简体   繁体   中英

iOS Xcode Swift autocomplete broken?

I haven't used Swift that much but coming from Objective C, there's a few things about Swift that's a PITA to get my head around.

In iOS programming, we have animateWithDuration: method, which is part of UIView.

So I tried to use Xcode's autocomplete and begin to type:

UIView.animateWith

The autocomplete shows:

UIView.animateWithDuration(duration: NSTimeInterval, animations: () -> Void)

I then tabbed across to the "duration" field, and then typed in a number:

UIView.animateWithDuration(0.5, animations: () -> Void)

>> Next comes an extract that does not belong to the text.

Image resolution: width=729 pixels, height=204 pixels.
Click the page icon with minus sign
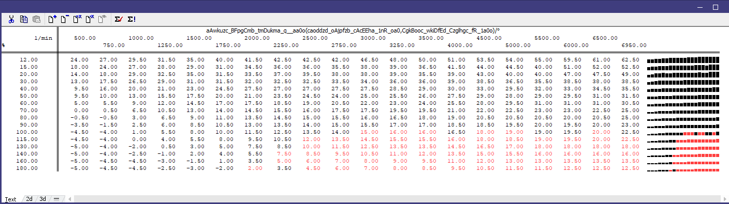tap(65, 19)
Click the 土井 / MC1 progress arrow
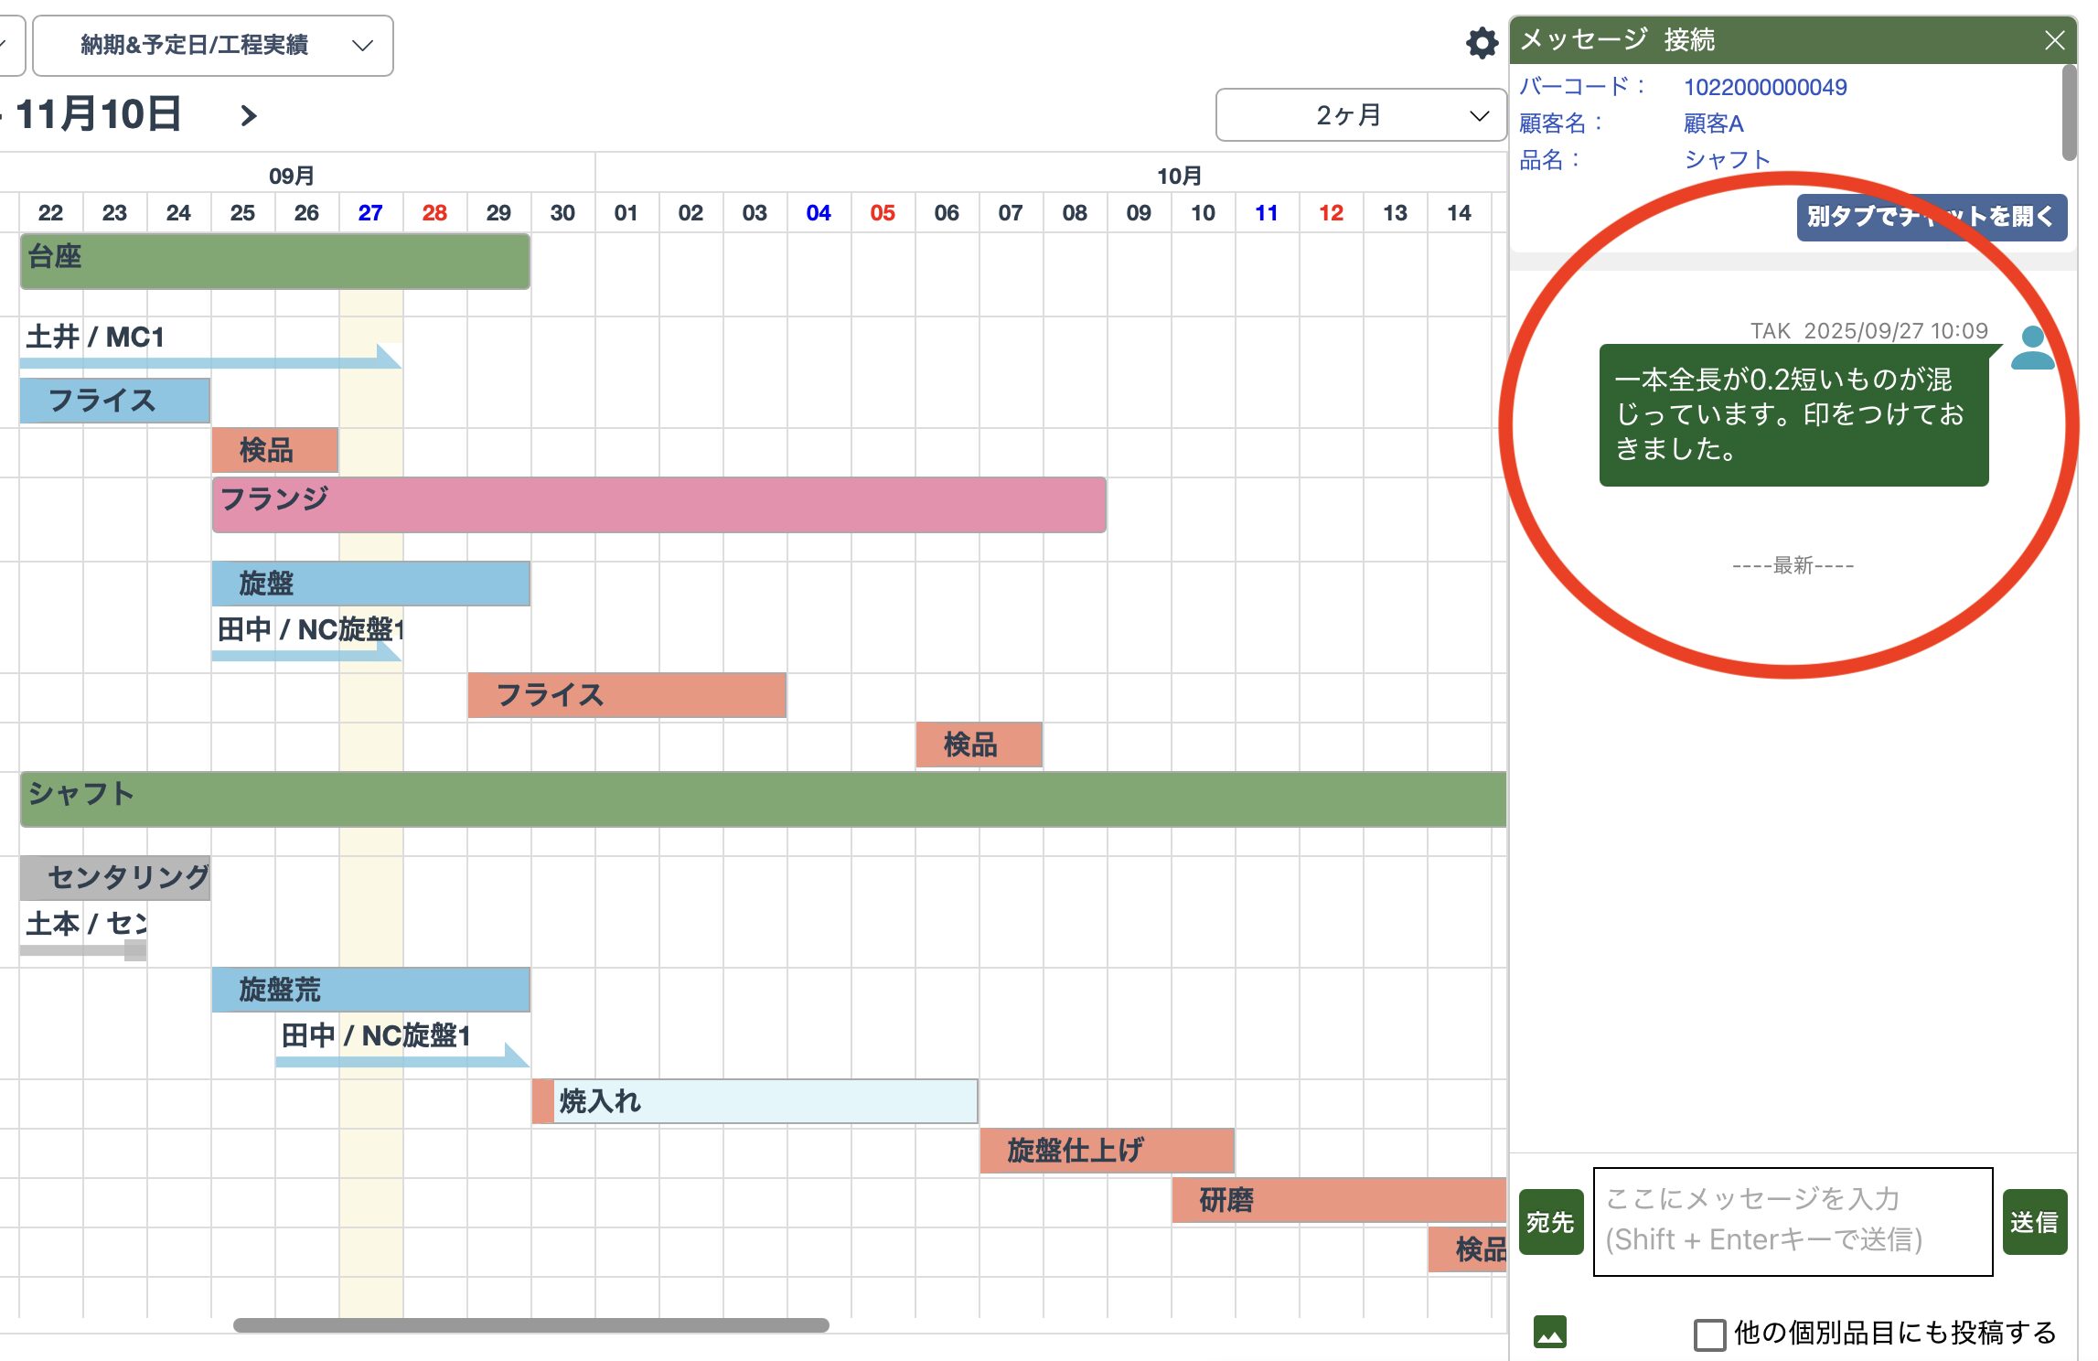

Then I tabbed across again to the animation block, and pressed enter like how I normally do it in Objective C, Xcode now shows:

UIView.animateWithDuration(0.5, animations: { () -> Void in
    code
})

So then I tabbed one last time to replace "code" with my code:

UIView.animateWithDuration(0.5, animations: { () -> Void in
    self.customView?.transform = CGAffineTransformMakeTranslation(0.0, 0.0);
})

That's when Xcode then gives me the error:

Cannot invoke 'animateWithDuration' with an argument list of type '(FloatLiteralConvertible, animations: () -> Void)'

I don't understand. That's the autocomplete code that Xcode generated for me, why is it giving me an error ?

I noticed if do a simple statement like:

UIView.animateWithDuration(0.5, animations: { () -> Void in
    var num = 1 + 1;
})

It doesn't give me any errors.

Any ideas anyone?

From "Calling Methods Through Optional Chaining" :

Any attempt to set a property through optional chaining returns a value of type Void? , which enables you to compare against nil to see if the property was set successfully ...

Therefore the type of the expression

self.customView?.transform = CGAffineTransformMakeTranslation(0.0, 0.0)

is Void? (optional Void). And if a closure consists only of a single expression , then this expression is automatically taken as the return value . The error message is quite misleading, but it comes from the fact that Void? is different from Void .

Adding an explicit return statement solves the problem:

UIView.animateWithDuration(0.5, animations: { () -> Void in
    self.customView?.transform = CGAffineTransformMakeTranslation(0.0, 0.0)
    return
})

Update: Adding an explicit return statement it not necessary anymore with Swift 1.2 (Xcode 6.3). From the beta release notes:

Unannotated single-expression closures with non-Void return types can now be used in Void contexts.